[Collected data entries]
■ ■ ■
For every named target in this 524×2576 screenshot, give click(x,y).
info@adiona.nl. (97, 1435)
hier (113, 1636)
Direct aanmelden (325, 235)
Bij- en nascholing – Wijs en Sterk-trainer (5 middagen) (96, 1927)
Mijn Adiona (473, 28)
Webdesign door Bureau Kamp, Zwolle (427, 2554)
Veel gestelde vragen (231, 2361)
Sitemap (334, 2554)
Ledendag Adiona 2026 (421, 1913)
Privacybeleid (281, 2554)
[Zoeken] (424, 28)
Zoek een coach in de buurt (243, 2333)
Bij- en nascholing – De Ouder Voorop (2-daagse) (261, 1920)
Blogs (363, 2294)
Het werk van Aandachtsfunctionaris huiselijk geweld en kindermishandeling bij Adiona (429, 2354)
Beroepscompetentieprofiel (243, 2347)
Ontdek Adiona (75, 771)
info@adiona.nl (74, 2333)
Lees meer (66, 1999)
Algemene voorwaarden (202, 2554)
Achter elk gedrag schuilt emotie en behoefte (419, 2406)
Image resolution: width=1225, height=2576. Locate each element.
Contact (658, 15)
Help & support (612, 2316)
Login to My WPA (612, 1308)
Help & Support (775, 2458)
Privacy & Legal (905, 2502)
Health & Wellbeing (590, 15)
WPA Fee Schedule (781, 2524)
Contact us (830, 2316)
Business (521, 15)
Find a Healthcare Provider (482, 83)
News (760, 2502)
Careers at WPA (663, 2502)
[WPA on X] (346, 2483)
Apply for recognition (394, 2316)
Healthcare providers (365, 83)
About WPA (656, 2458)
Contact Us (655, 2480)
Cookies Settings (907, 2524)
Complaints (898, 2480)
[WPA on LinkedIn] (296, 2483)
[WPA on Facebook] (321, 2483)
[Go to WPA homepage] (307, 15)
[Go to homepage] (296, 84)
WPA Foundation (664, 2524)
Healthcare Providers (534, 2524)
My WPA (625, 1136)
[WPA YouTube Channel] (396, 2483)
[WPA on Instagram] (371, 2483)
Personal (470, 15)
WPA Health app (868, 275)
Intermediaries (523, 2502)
■ ■ ■
What the task asks » Respond with the exact lines running from the one that contains "Health & Wellbeing (590, 15)" through the last line of the data above, and no other lines.

Task result »
Health & Wellbeing (590, 15)
WPA Fee Schedule (781, 2524)
Contact us (830, 2316)
Business (521, 15)
Find a Healthcare Provider (482, 83)
News (760, 2502)
Careers at WPA (663, 2502)
[WPA on X] (346, 2483)
Apply for recognition (394, 2316)
Healthcare providers (365, 83)
About WPA (656, 2458)
Contact Us (655, 2480)
Cookies Settings (907, 2524)
Complaints (898, 2480)
[WPA on LinkedIn] (296, 2483)
[WPA on Facebook] (321, 2483)
[Go to WPA homepage] (307, 15)
[Go to homepage] (296, 84)
WPA Foundation (664, 2524)
Healthcare Providers (534, 2524)
My WPA (625, 1136)
[WPA YouTube Channel] (396, 2483)
[WPA on Instagram] (371, 2483)
Personal (470, 15)
WPA Health app (868, 275)
Intermediaries (523, 2502)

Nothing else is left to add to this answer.